• TASK TO CARRY OUT:
Format the lines between the one containing "Open the Modifiers" and the one containing "Viewport: 1536px width, 669px", inclusive, as a JSON list of strings with one string per line, omitting blank lines.

• DATASET EXCERPTS:
+ + + +

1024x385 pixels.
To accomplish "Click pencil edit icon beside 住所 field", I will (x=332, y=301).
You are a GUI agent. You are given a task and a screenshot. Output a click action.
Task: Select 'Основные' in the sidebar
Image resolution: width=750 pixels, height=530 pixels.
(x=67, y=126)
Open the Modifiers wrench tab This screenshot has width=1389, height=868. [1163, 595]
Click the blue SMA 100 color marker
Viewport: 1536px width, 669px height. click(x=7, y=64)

+ + + +

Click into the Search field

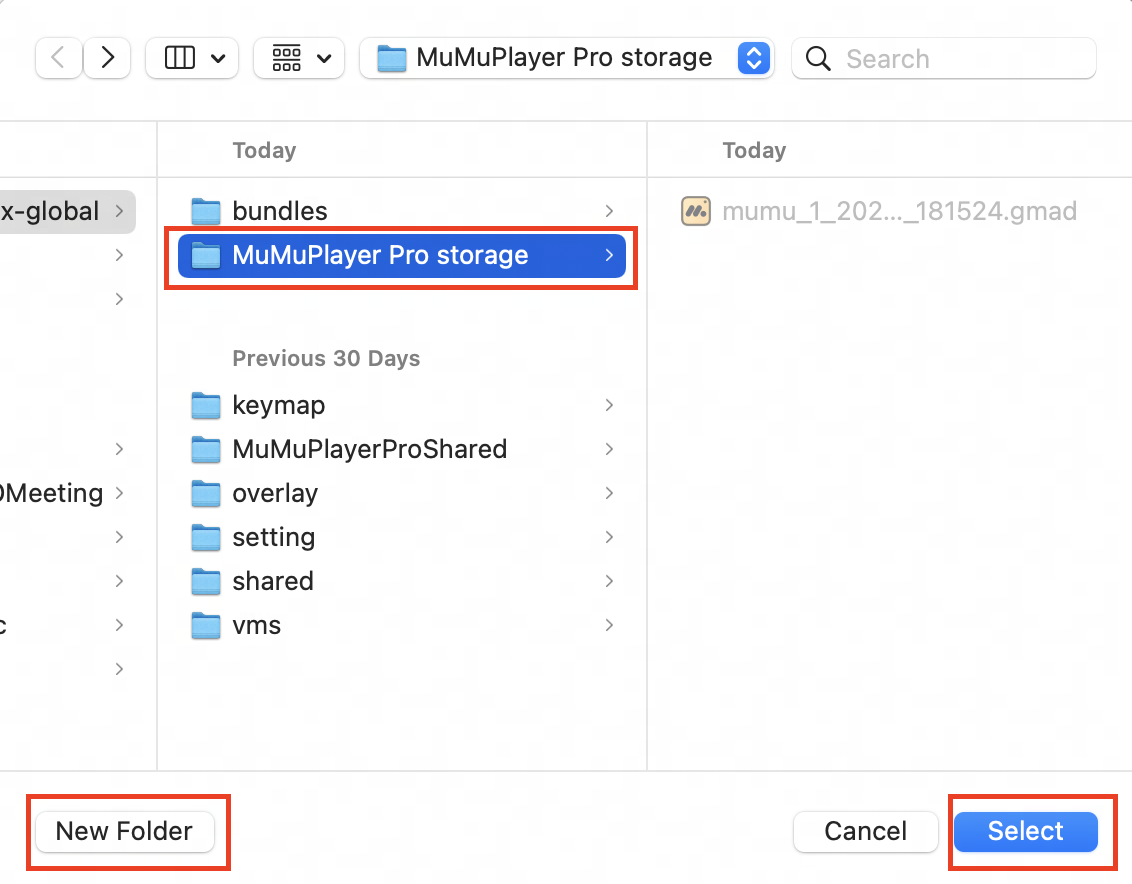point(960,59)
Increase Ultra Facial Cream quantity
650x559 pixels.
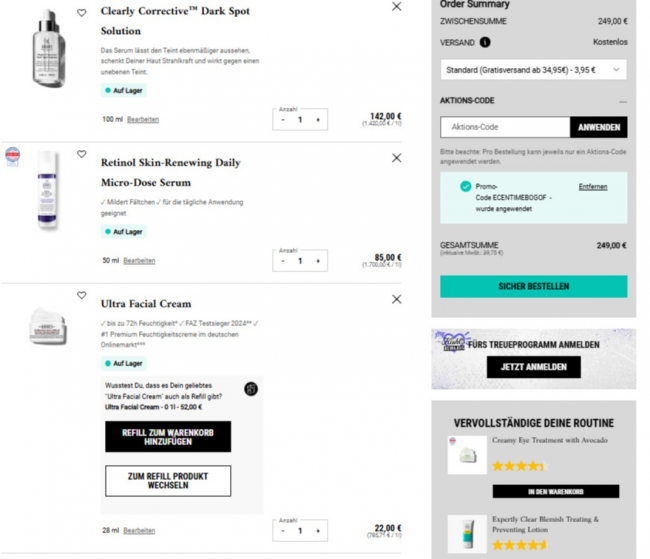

+ + + +

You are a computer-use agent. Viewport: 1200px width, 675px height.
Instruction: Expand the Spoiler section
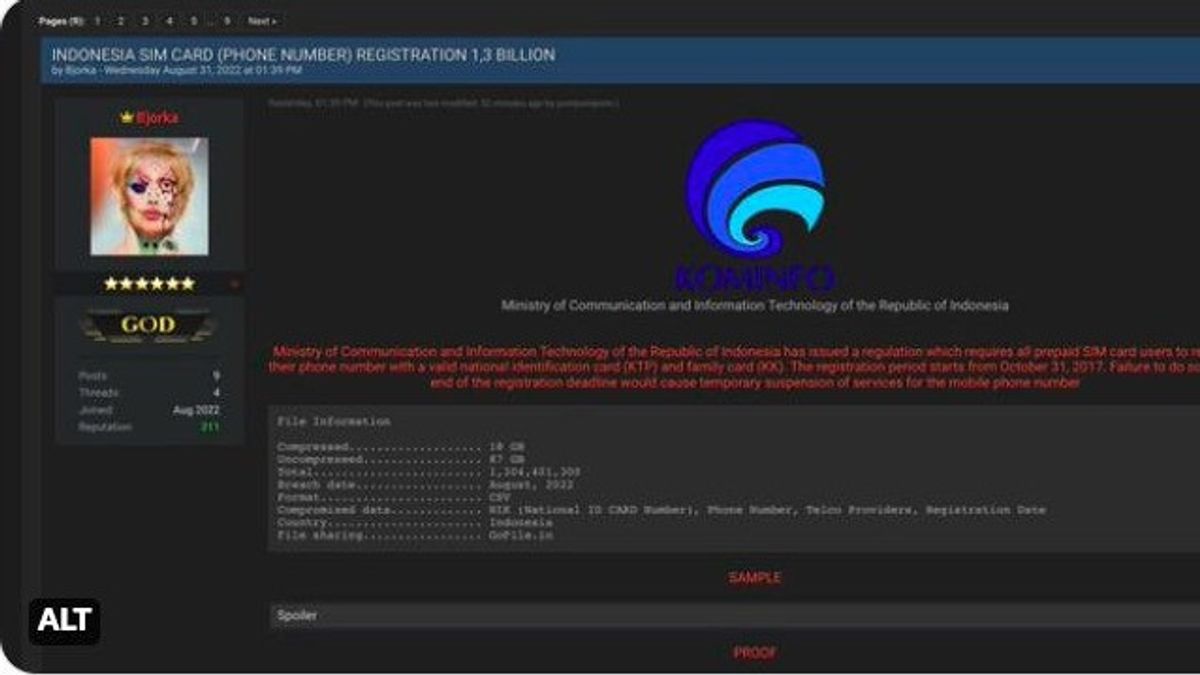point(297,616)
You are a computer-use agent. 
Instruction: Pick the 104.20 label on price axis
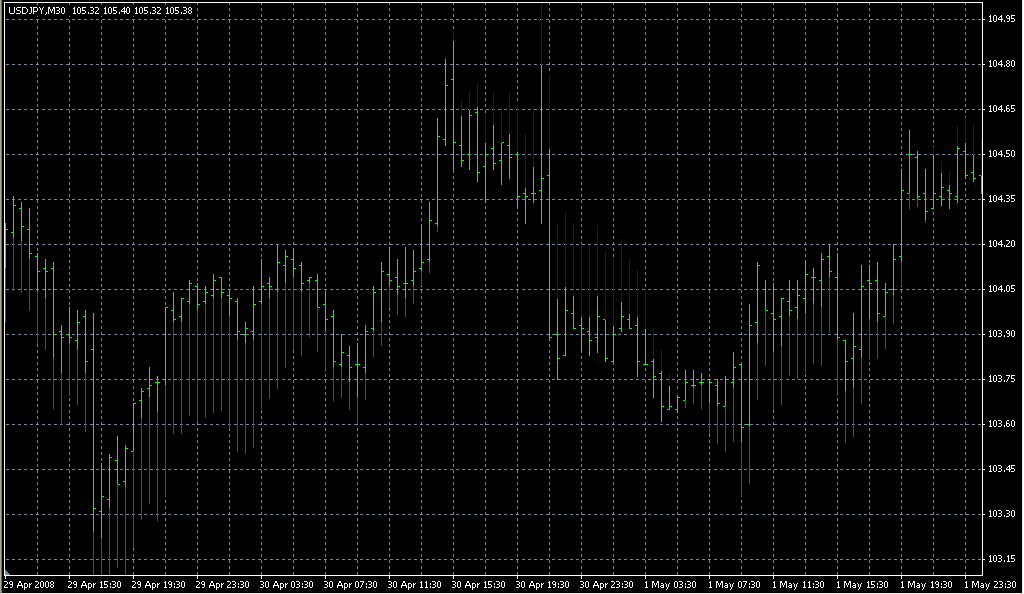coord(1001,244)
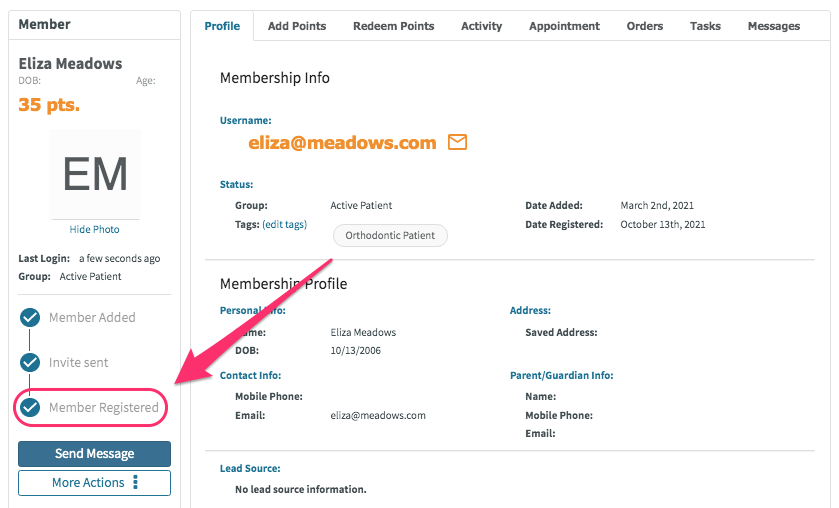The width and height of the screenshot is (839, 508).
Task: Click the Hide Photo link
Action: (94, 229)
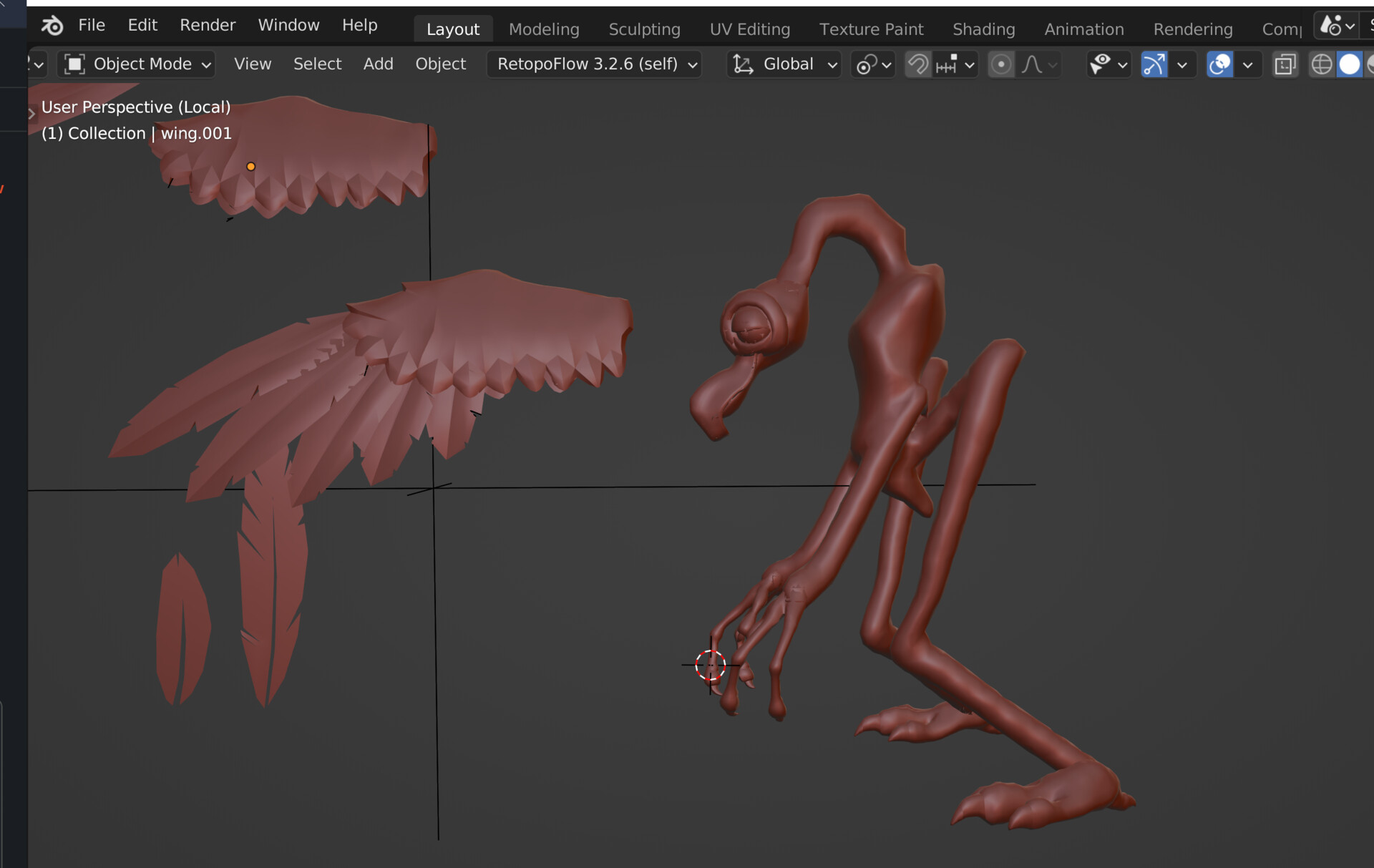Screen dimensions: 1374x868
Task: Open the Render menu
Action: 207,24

+ + + +

• EXERCISE ANSWER:
[
  "Open the Modifiers wrench tab This screenshot has width=1389, height=868. [1163, 595]",
  "Click the blue SMA 100 color marker",
  "Viewport: 1536px width, 669px height. click(x=7, y=64)"
]